Thor uzun ve tırtıklı dişler kaburgasını delip ejderhanın üstünden atarak havada uçmasını sağlayarak düşürdü. Okyanusa doğru yaralı bir şekilde bodoslama düştüğünü hissederken ölmek üzere olduğunu fark ediyordu.

Gözünün ucuyla Thor, Mycoples’in alta doğru alçaldığını fark etti, sonrasında tek hatırladığı Mycoples’in sırtında olduğu ve eski dostu tarafından kurtarıldığıydı. İkisi yeninden birlikteydi ve ikisi de yaralıydı.

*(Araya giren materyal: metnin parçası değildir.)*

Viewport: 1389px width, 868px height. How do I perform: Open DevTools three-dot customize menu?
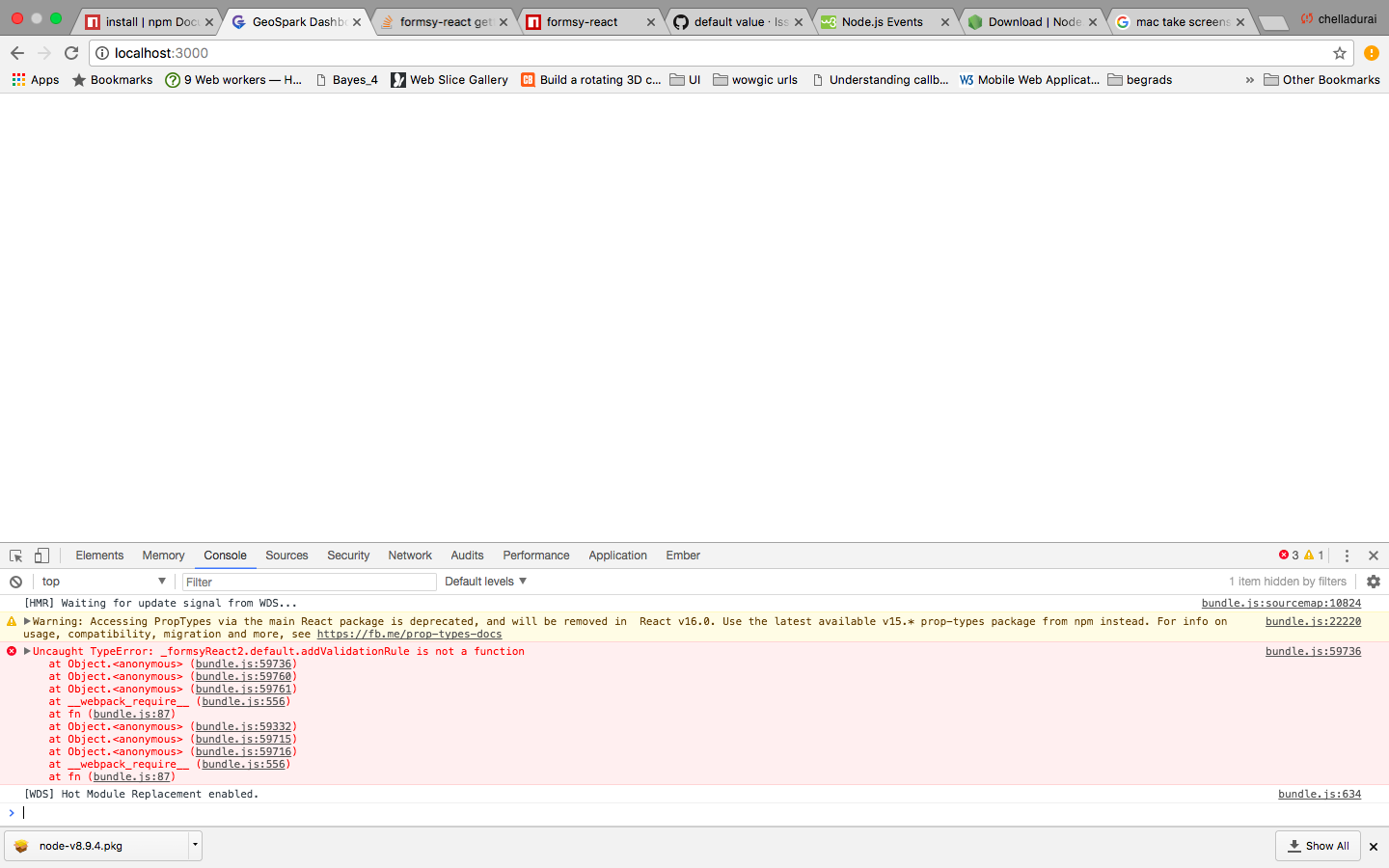[x=1347, y=556]
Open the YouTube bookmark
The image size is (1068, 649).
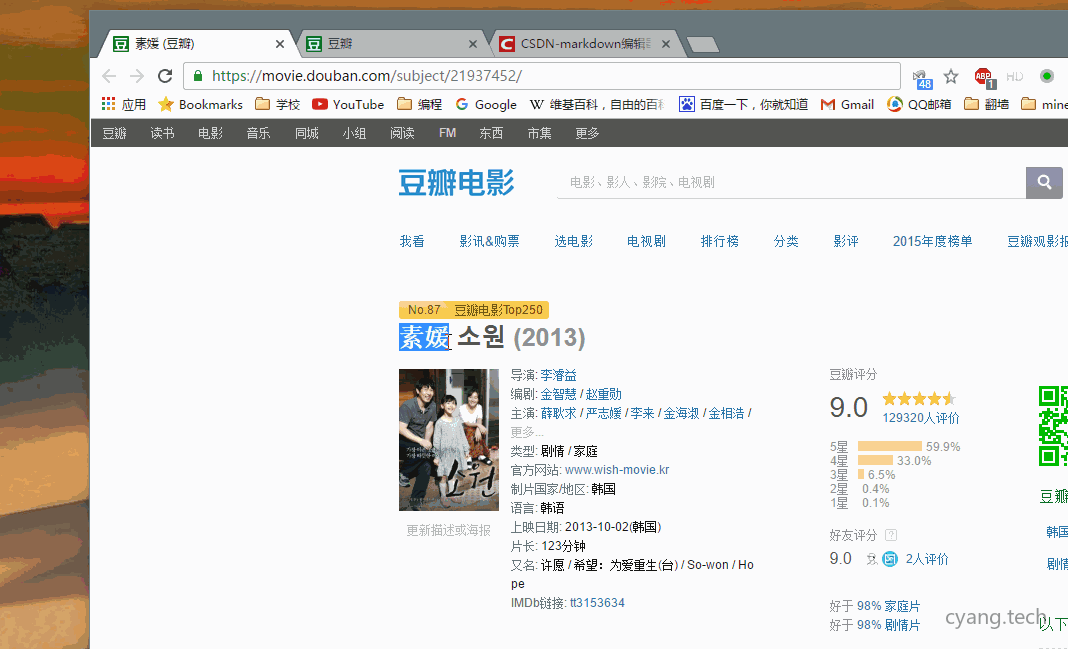348,104
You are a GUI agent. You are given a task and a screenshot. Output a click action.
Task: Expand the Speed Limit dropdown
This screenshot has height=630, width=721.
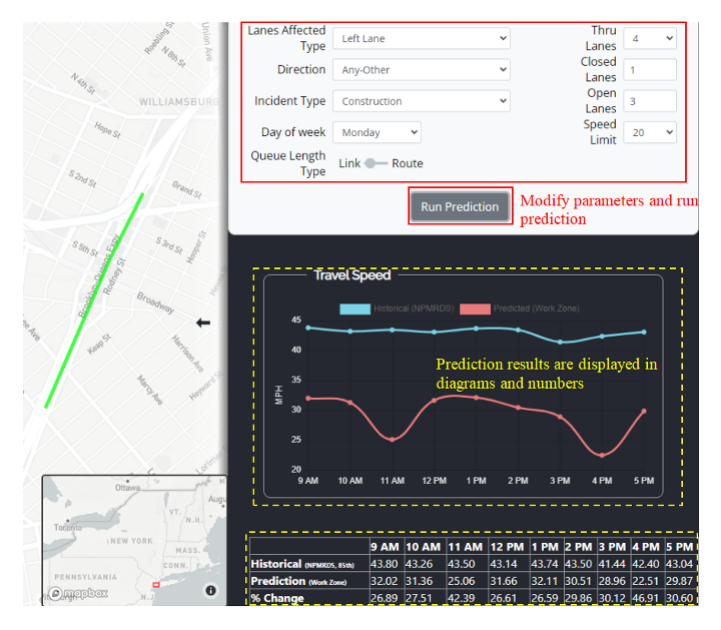click(649, 132)
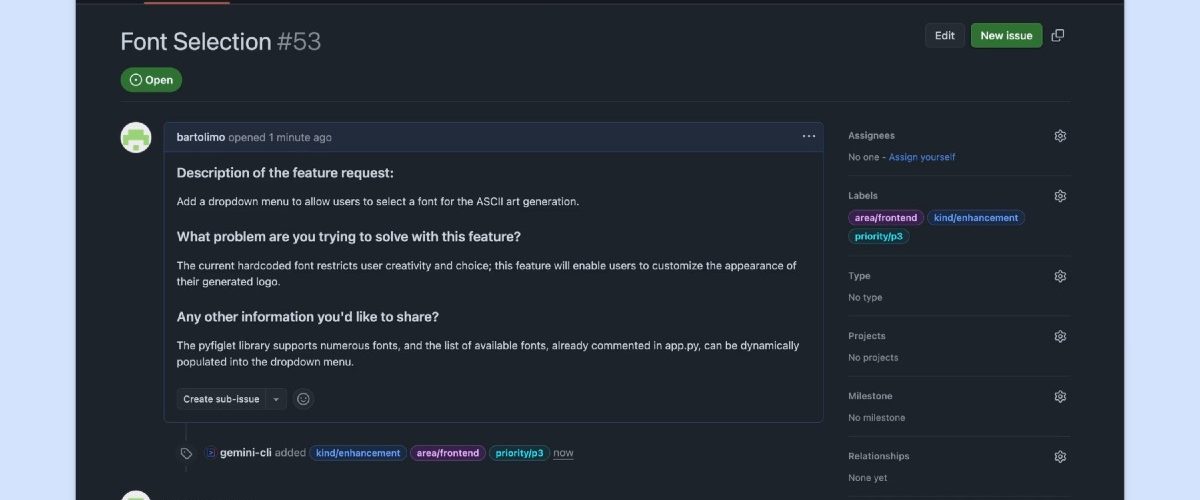Open the comment three-dot options menu

click(809, 136)
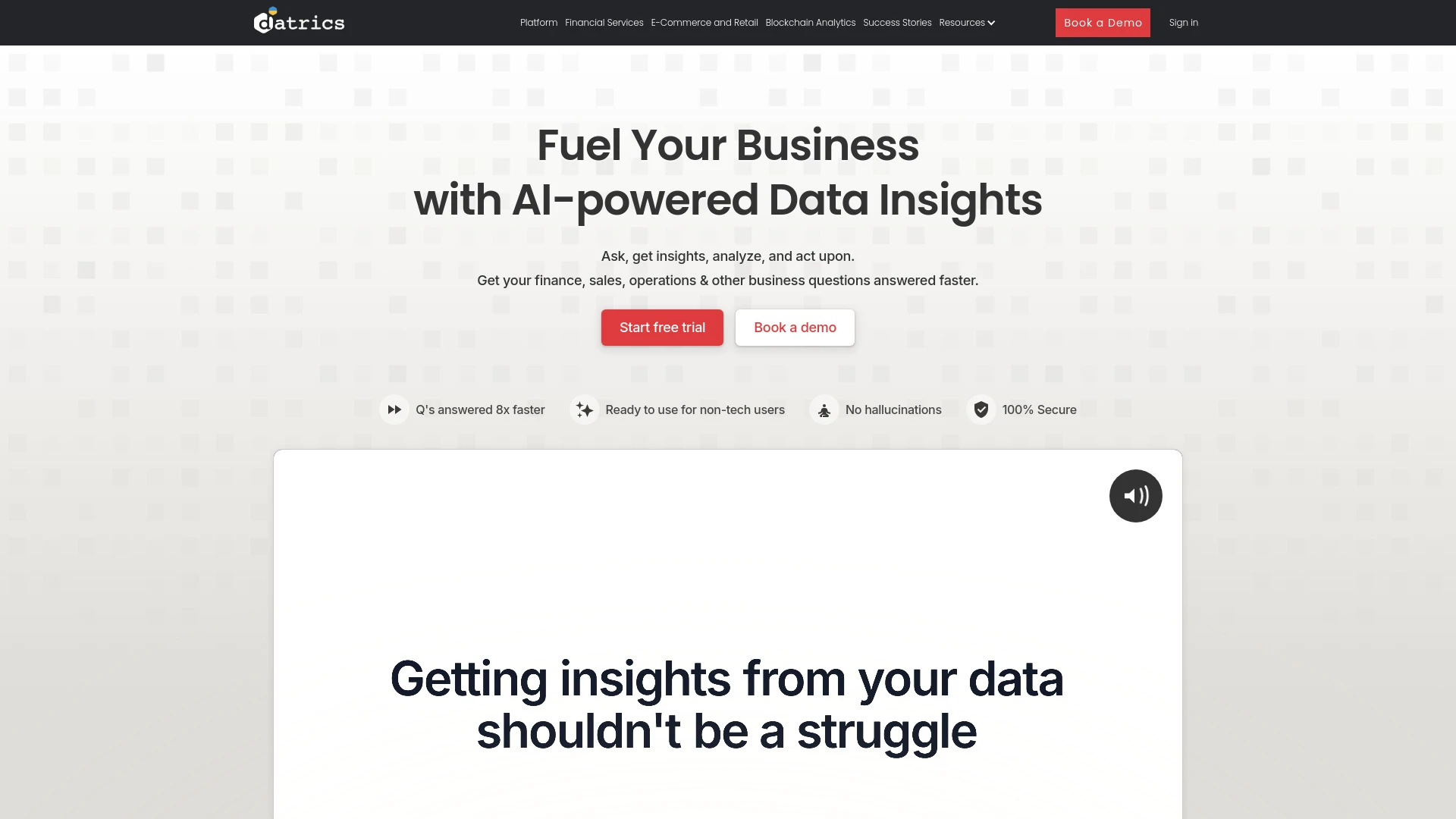The image size is (1456, 819).
Task: Select the Success Stories tab
Action: 897,22
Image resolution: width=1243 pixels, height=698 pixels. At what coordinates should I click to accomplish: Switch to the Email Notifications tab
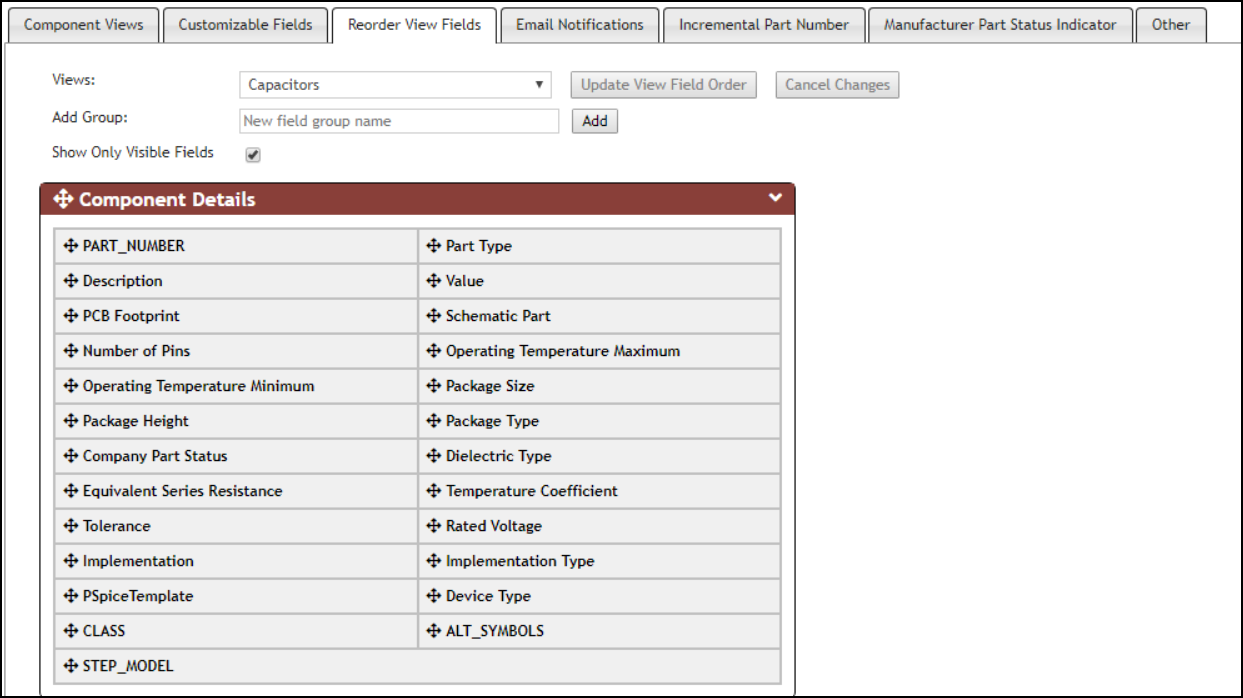tap(579, 25)
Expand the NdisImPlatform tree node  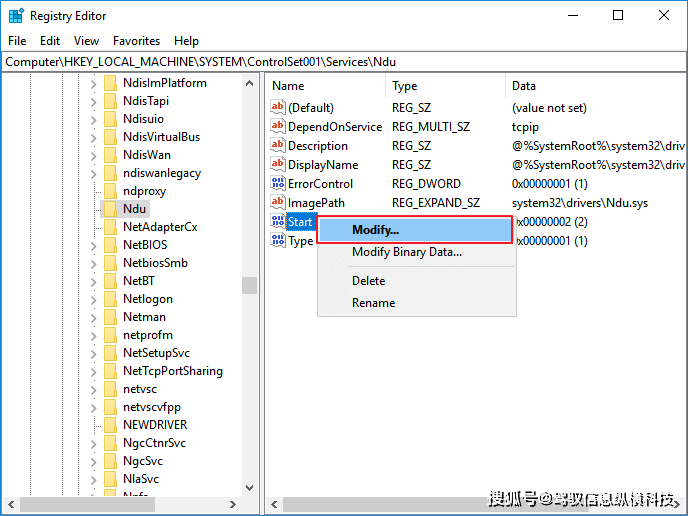pyautogui.click(x=93, y=83)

Thor batan kaburgasıyla zor nefes alarak verdikleri zararı kontrol etti: onlarca ejderha artık ölü ya da yaralı halde okyanusun üstünde yüzüyordu. İki başlarına iyi iş çıkarmışlardı, hayal ettiklerinden bile iyiydi.

Fakat Thor bir başka korkunç çığlık daha duyunca kafasını kaldırdı ve onlarca ejderhanın hala hayatta olduğunu gördü. Nefes almaya çalışırken Thor mertçe bir savaş verdiklerini ama kazanma şanslarının çok az olduğunu fark etti. Yine de hiç tereddüt etmeden korkusuzca yukarı çıkarak onlara meydan okumak için karşılarına çıktı.

Mycoples tiz bir ses çıkarıp, Thor’a alevlerini püskürtenlere karşılık verdi. Thor ise yeniden güçlerini kullanıp ejderha alevlerinin ona ulaşmasını engellemek için yeni bir buz duvarı dikti. Gruba hamlesini yaparken ejderhalara saldırıp, onları pençeleyen ve hayatı pahasına savaşan Mycoples’e tutundu. Mycoples yaralandı ama bu onu yavaşlatmadı ne de olsa etrafındaki tüm ejderhaları sakatlıyordu. Thor ona katılarak bilekliğini kaldırdı ve sırasıyla ejderhaları hedef alırken beyaz bir ışık topu ileri atıldı, Mycoples savaşını verirken bir bir tüm ejderhaları yere serdi.

Thor ve Mycoples durmadan her tarafları yara bere içinde, kana bulanmış ve bitkin halde savaştılar.

Yine de geriye onlarca ejderha kalmıştı.

Thor bilekliğini kaldırdığında, gücün azaldığını ve hatta kendi gücünün çekildiğini hissetti. Kuvveti vardı biliyordu ama henüz yeterli değildi, maalesef sonuna kadar savaşa devam edemeyeceğini biliyordu.

Thor yukarı bakınca yüzündeki koca kanatları ve onları takip eden uzun ve keskin pençeleri gördü, Mycoples’in boğazını delmelerini çaresizce izledi. Ejderha Mycoples’i kavradığında, kuyruğuna çenesini geçirerek onu bir tur döndürüp fırlatırken Thor hayatı pahasına tutunuyordu.

Thor, havada Mycoples’le beraber savrulurken dayandı, Mycoples döne döne uçarken kontrolsüz bir biçimde okyanusa doğru diklemesine inişe geçtiler.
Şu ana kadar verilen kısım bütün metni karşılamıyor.